Witter D J, De Haan A F, Käyser A F, Van Rossum G M
Department of Oral Function and Prosthetic Dentistry, School of Dentistry, Nijmegen, The Netherlands.
J Oral Rehabil. 1994 Jul;21(4):353-66. doi: 10.1111/j.1365-2842.1994.tb01150.x.

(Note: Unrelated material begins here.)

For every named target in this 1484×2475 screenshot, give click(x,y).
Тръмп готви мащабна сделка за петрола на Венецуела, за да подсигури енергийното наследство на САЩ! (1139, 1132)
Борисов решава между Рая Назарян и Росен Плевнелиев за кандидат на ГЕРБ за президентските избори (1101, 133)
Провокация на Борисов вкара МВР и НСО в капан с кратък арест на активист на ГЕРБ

In this clinical 6-year follow-up study subjects with shortened dental arches (SDA, n = 55), characterized by the absence of molar support, are compared with subjects with complete dental arches (CDA, n = 52) with respect to items concerning craniomandibular dysfunction and oral comfort. In addition, a small group of subjects with SDA and removable partial dentures in the lower jaw (SDA + RPD, n = 19) is included in this study. Oral comfort is defined using the following criteria: (i) absence of pain and distress, meaning the absence of signs and symptoms of craniomandibular dysfunction: (ii) chewing ability; and (iii) appreciation of the appearance of the dentition in relation to absent posterior teeth. Additionally, complaints about the free-end RPD are described. It is concluded that: (i) a SDA (consisting of 3-5 occlusal units, OU) is not a risk factor for CMD and is able to provide long-term sufficient oral comfort; and (ii) free-end RPD (in the lower jaw) in SDA do not prevent CMD and do not improve oral function in terms of oral comfort.
在这项为期6年的临床随访研究中,将以无磨牙支持为特征的短牙弓受试者(SDA,n = 55)与全牙弓受试者(CDA,n = 52)在颅下颌功能障碍和口腔舒适度方面进行比较。此外,一小群下颌有短牙弓且佩戴可摘局部义齿的受试者(SDA + RPD,n = 19)也纳入了本研究。口腔舒适度根据以下标准定义:(i)无疼痛和不适,即无颅下颌功能障碍的体征和症状;(ii)咀嚼能力;以及(iii)对缺失后牙情况下牙列外观的评价。此外,还描述了对游离端可摘局部义齿的抱怨。得出以下结论:(i)短牙弓(由3 - 5个咬合单位组成,OU)不是颅下颌功能障碍的危险因素,并且能够提供长期足够的口腔舒适度;(ii)短牙弓中的游离端可摘局部义齿(下颌)不能预防颅下颌功能障碍,在口腔舒适度方面也不能改善口腔功能。